▶ _Brief_: Look through the material below. Return exactly the lines from the one with "You are a GUI" through the one with "You are a computer-use agent. The image", both included.

============================================================

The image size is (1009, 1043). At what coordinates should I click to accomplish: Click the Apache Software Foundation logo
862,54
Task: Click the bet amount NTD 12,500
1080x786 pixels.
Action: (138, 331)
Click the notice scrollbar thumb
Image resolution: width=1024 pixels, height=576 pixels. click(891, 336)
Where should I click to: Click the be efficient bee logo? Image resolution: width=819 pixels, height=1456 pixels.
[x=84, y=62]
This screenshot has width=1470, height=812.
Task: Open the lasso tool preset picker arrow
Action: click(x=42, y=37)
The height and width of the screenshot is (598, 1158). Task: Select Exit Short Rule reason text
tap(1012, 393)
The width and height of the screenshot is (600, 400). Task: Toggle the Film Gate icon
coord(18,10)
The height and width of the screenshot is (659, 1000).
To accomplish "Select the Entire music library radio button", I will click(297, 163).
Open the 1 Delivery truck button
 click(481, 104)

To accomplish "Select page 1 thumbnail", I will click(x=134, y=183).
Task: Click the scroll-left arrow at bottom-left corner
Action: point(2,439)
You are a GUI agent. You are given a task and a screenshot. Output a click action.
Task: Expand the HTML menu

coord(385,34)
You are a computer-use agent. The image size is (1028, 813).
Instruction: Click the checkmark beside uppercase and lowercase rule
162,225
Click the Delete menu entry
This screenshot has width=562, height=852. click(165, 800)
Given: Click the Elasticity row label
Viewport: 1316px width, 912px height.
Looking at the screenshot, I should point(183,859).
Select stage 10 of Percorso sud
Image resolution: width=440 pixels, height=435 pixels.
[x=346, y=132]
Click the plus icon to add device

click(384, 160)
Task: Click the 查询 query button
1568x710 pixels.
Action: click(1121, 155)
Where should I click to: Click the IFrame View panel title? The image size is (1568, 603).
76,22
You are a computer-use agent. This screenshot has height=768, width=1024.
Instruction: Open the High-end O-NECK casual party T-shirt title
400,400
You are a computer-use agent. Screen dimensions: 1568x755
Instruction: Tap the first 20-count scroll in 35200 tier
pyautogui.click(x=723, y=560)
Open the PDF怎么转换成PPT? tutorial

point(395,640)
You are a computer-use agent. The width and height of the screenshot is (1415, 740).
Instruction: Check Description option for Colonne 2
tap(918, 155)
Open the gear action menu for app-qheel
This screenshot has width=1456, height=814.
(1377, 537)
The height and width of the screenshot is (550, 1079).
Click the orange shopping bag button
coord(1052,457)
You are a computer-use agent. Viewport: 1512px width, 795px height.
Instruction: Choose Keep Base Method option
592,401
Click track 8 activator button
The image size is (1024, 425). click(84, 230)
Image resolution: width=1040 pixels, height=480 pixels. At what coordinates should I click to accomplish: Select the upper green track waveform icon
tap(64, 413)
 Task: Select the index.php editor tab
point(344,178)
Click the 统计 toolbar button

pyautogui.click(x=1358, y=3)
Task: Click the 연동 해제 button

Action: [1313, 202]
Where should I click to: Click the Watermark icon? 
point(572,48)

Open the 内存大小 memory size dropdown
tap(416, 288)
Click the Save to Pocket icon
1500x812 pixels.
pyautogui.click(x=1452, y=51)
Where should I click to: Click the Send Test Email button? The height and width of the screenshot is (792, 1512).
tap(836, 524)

============================================================

▶ _Answer to this exercise_:
You are a GUI agent. You are given a task and a screenshot. Output a click action.
Task: Expand the HTML menu

coord(385,34)
You are a computer-use agent. The image size is (1028, 813).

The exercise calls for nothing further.